Volver
June 30, 2005
"Streets are longer at night than by day."

A spot of glamour today: Pedro Almodóvar’s press conference for Volver at the Casa de América, featuring plenty of bouncy, well-shampooed hair. There’s a marketing trick nowadays which means press conferences are given for films that haven't even started shooting yet (this one does on 18th July). Sometimes, as when the director is a complete unknown - not the case today - this is just embarrassing. The aim, presumably, is to flood the media (PdS Blog, for example) with your name and kill the last shred of any spontaneous interaction between movie and viewer – I’m pretty sure I’ll have “seen” Volver, in the sense that I’ll know pretty much everything there is to know about it, before I see it. In this case, not even all the actors in the film have been decided yet. Foreign journos had been flown in, but there wasn't much in the way of news. PA, flanked by Penélope Cruz and Carmen Maura (with whom he famously fell out 17 years ago, and the Spanish media are desperately trying to get mileage out of the fact that they’re working again) gave good value, talking for one and a half hours about the new film, which sounds part nostalgia trip, part study of death, part homage to his mother and part homage to the Castilian village of his birth (his rural provenance becomes increasingly apparent in his features the older he gets). Carefully he did not give too much away about the film, but I suspect that he’s such a chatterbox he actually has given everything away and is just telling us he hasn’t. When asked what the film was about, he said it was hard to say, because he hasn’t made it yet. He winsomely confessed that he usually adjusts his comments about the subject-matter of his films to conform, after the fact, to the film he’s made. In other words, he doesn't know what he's done till he's done it. This may be true of much wonderful art, but, if it's true (it provoked Round of Applause No. 1), then it might explain why his films feel (to me at least) to have a hollow center. They can feel disparate and unfocussed. Round of Applause No. 2 came, predictably, when he mentioned today’s ruling to legalize gay marriage in Spain.

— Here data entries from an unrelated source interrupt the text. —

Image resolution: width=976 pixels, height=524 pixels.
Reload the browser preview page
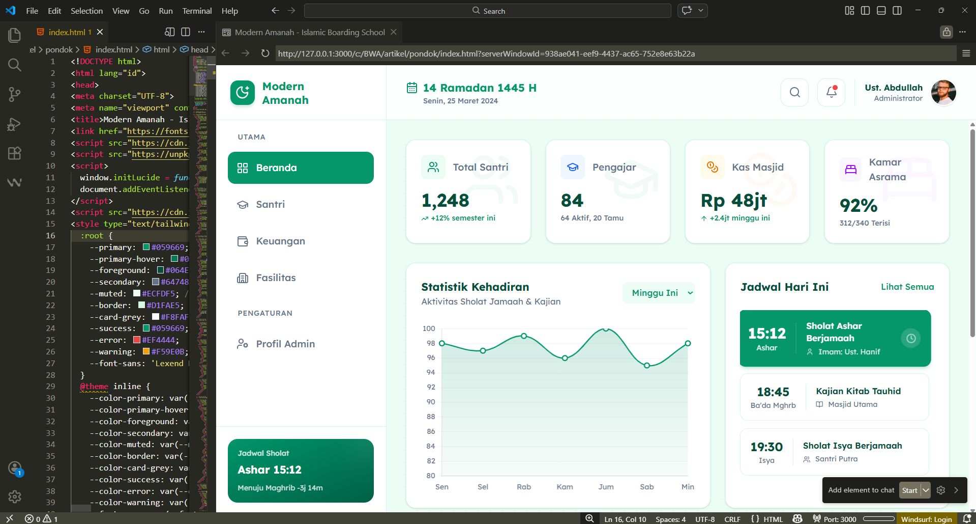tap(265, 53)
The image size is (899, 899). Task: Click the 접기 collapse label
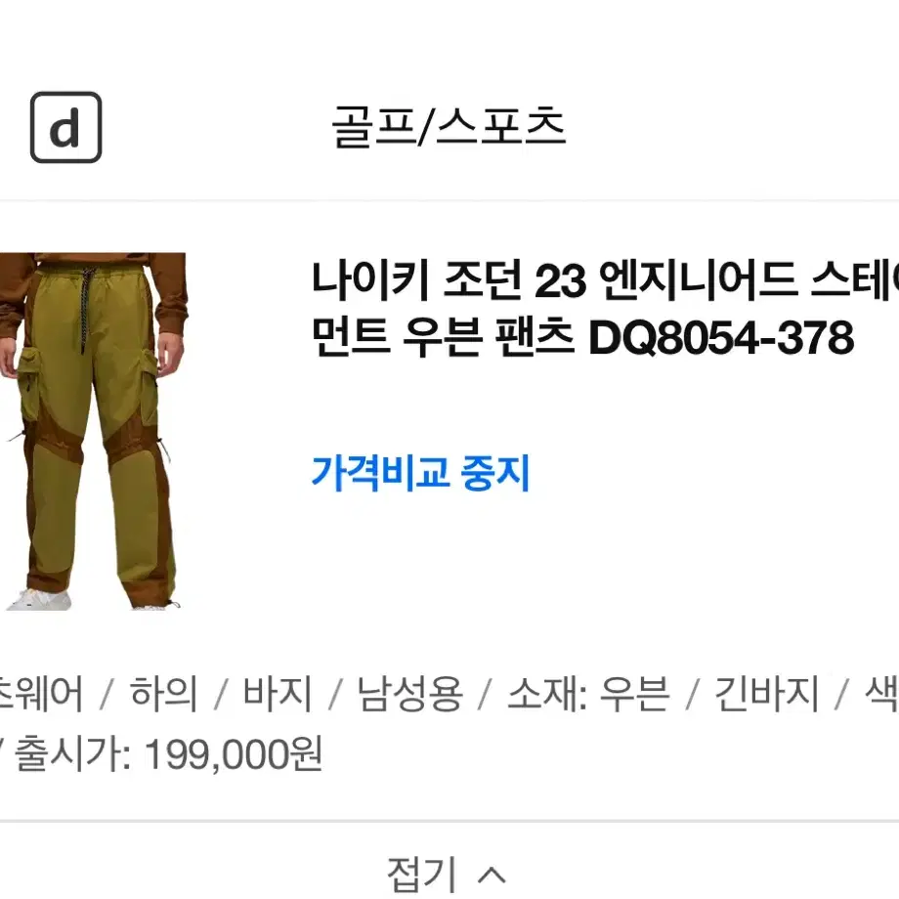[422, 875]
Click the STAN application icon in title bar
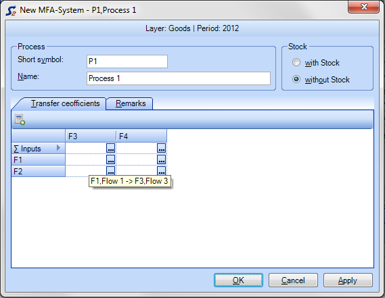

Anyway, some PA gems from the conference. This kind of stuff means the guy has the Spanish press wrapped round his little finger.
Q: “Could you tell us about the role in men in your new film?” A: “To be brief, there aren’t any.”
“Society is always one step ahead of politics.”
“I have to make films in order to survive.”
“I don’t want to be a symbol. Being a symbol ties you down.”
“I don’t like being called a “gay director”. It’s like calling George Bush a “heterosexual president”.” (Round of Applause No.3.)